The Abood v. Detroit School Board case in 1977 protected the use of "fair share" fees, which are payments collected from non-members in a union shop to help pay for services related to collective bargaining and workplace representation. By law, unions are required to represent workers at a union shop, even when they refuse to join. Until recently, it was accepted that it was only fair for those workers to pay for those services.

Workers cannot be required to pay for the political activities of a union. They may opt out of that portion of their dues.

Although the Janus case involves public-sector workers, the IBEW and other unions are concerned a decision in favor of the plaintiffs will encourage far-right politicians and conservative judges to continue their attacks on unions, including judicial or legislative action that would punish private-sector unions and do away with their fair-share fees.

In Congress, GOP Reps. Steve King of Iowa and Joe Wilson of South Carolina introduced legislation in February to implement a national right-to-work law. It has made little progress since, but with the Republicans controlling Congress and Trump publicly stating he supports such a law, the threat likely isn't going away anytime soon.

On the state level, the West Virginia Supreme Court was scheduled to hear a case in September challenging the constitutionality of that state's right-to-work law.

In 2014, Republicans captured control of both the West Virginia House and Senate for the first time since 1930 and one of their first actions was to pass the law, overriding a veto by then-Democratic Gov. Earl Ray Tomblin. Six IBEW local unions with jurisdiction in the state joined with other labor allies and filed suit, claiming it was unconstitutional. A Kanawha County circuit judge issued a preliminary injunction in their favor, leaving the final decision to the state Supreme Court.

North Carolina has had a right-to-work law since 1947 and there has been no serious attempt to repeal it since the early 1950s, but corporate-backed groups from outside the state, such as Americans for Prosperity and the U.S. Chamber of Commerce, are pushing the GOP-controlled legislature to approve a referendum that would ask voters to make right-to-work part of the state constitution. The full legislature is expected to consider it next year.

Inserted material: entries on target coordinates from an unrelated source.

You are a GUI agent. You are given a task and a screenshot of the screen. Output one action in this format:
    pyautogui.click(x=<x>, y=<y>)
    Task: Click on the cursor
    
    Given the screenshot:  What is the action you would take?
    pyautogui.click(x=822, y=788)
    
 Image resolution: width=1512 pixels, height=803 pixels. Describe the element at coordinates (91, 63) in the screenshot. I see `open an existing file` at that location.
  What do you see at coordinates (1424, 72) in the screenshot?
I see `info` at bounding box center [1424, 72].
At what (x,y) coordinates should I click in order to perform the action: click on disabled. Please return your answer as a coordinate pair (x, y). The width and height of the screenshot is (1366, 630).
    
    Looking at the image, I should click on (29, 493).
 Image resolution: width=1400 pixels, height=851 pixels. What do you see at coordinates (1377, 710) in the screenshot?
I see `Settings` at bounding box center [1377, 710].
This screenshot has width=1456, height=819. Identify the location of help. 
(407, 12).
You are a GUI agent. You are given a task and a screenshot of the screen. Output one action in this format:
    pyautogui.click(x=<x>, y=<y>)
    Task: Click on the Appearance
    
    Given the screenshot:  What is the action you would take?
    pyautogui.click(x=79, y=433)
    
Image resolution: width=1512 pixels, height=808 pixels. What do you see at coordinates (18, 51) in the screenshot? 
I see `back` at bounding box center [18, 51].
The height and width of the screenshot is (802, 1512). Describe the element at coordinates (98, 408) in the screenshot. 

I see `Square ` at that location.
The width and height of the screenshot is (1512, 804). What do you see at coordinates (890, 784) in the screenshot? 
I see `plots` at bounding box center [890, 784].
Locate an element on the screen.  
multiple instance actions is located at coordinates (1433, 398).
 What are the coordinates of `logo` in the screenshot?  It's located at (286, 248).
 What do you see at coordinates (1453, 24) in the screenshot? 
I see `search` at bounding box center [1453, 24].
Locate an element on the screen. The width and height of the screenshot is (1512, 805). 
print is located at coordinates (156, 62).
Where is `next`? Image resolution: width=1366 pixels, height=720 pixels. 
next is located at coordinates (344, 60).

Missouri and Kentucky passed right-to-work laws earlier this year, although Missouri's will not be enforced unless voters reject the referendum scheduled for November of next year.

There have been some positive trends for right-to-work foes. Not only did Missouri collect enough signatures for a referendum, but the New Hampshire House, which is controlled by the GOP, voted down a proposed right-to-work law in February after the state Senate passed one earlier in the legislative session. It also voted to ban consideration of another right-to-work law until after the 2018 election.


Members of Missouri unions and their allies march in front of the state capitol in Jefferson City on Aug. 18 after submitting nearly 311,000 signatures calling for a referendum on the state's right-to-work law.



Members of St. Louis Local 1 and other building trade unions in the area sign petitions asking for a repeal of Missouri's right-to-work law during a signature-gathering event at Local 1 headquarters.